Janusz Kalbarczyk from Poland testified today at the trial of Ratko Mladic. In May and June 1995, Serb troops used Kalbarczyk and about 200 other UN members as human shields against NATO strikes in the Mount Jahorina region

Janusz Kalbarczyk, witness at the Ratko Mladic trialJanusz Kalbarczyk, witness at the Ratko Mladic trial

At the trial of Ratko Mladic, the prosecution called Janusz Kalbarczyk, a retired colonel in the Polish army. Kalbarczyk is one of about 200 UN peacekeepers who were held hostage by the Bosnian Serb troops in May 1995. They were used as human shield against NATO air strikes, as the prosecution alleges. At the time, Kalbarczyk was a major serving as a UN military observer in Pale.

The Serb forces arrested Kalbarczyk the day after the first NATO air strikes against Serb targets, in the morning of 26 May 1995. Kalbarczyk was first taken to Jahorinski Potok, where he was handcuffed to a lightning rod near an ammunition depot targeted by air strikes. A Serb officer held a gun to his head and told Kalbarczyk that he had been ordered to kill the ‘blue helmets’ if NATO didn’t stop the air strikes.

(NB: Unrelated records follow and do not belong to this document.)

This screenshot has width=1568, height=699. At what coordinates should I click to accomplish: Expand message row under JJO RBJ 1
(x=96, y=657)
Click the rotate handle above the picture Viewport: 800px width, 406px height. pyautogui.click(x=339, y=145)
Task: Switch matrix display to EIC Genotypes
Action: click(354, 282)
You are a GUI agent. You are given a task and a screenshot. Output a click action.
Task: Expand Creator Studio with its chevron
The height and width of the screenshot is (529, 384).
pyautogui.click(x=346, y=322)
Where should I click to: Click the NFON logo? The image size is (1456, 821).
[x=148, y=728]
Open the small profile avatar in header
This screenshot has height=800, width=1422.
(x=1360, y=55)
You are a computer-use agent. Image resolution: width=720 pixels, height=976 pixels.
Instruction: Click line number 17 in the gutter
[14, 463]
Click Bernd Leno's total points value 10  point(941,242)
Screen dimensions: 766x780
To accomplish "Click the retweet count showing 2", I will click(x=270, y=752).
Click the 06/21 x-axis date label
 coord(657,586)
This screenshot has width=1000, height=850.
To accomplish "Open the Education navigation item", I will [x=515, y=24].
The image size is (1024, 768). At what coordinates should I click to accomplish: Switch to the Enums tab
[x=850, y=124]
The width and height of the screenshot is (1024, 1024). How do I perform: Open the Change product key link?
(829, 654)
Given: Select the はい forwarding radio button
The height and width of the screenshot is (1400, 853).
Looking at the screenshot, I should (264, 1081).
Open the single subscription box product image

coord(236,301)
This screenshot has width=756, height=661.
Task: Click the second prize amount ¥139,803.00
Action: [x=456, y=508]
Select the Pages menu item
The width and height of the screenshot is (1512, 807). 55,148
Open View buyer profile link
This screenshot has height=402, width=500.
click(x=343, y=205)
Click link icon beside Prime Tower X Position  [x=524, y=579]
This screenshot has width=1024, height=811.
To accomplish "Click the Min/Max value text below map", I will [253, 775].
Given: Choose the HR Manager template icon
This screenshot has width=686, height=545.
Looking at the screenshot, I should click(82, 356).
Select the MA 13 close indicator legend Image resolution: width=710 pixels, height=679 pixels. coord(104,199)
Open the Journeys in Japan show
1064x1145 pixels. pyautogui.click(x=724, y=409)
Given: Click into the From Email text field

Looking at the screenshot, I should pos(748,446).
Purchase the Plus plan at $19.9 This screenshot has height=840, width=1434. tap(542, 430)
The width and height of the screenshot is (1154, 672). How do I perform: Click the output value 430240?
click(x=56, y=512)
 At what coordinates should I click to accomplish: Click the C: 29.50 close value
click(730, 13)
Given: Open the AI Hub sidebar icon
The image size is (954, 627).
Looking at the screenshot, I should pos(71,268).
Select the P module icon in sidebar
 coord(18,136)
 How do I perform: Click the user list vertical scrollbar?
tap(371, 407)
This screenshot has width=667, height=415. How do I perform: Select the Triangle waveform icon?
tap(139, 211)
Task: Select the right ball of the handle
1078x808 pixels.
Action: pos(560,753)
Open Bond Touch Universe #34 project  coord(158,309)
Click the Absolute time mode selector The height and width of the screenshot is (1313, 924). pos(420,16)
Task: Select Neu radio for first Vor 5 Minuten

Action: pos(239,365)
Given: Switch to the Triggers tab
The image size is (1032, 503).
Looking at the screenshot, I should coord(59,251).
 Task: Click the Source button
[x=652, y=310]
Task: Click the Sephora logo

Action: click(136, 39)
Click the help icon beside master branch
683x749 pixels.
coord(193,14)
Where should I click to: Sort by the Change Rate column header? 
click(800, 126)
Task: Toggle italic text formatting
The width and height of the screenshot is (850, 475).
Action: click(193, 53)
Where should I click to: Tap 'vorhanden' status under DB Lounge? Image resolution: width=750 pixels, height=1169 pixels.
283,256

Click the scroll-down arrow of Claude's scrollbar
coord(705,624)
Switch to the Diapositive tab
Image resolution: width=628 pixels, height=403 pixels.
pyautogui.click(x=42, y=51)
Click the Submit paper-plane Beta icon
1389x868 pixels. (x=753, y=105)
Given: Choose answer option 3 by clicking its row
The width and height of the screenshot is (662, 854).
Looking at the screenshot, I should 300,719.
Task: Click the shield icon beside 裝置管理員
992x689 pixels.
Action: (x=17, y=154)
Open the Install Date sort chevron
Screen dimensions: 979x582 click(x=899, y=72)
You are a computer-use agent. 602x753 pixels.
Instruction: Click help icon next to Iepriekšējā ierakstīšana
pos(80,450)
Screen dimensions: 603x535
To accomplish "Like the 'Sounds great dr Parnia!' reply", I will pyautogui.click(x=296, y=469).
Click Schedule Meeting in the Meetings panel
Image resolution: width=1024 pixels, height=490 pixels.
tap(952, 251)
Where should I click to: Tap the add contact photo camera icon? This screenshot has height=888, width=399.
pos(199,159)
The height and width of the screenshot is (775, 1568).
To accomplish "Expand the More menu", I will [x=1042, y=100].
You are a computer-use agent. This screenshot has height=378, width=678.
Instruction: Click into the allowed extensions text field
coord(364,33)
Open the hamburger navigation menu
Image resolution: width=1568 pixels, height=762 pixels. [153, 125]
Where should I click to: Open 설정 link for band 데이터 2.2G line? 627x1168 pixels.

Several hours later, Kalbarczyk and a Canadian peace-keeper, Patrick Rechener, were taken to Mount Jahorina. There, a journalist from a Serb TV network interviewed Kalbarczyk and Rechener standing next to a radar facility. ‘Whether they live or not will depend on whether NATO continues the air strikes’, the journalist concluded in the footage. Another interview with the witness, filmed the next day at the same location, was also broadcast.

In his evidence, the witness spoke about the impact of his detention by the Serb forces. After his release and a leave of absence, he returned to the post of a military observer. Kalbarczyk noticed that he got ‘upset every time I saw Serbs’. He also realized he would get ‘emotional’ whenever he spoke about his time in detention, and he felt he would cry.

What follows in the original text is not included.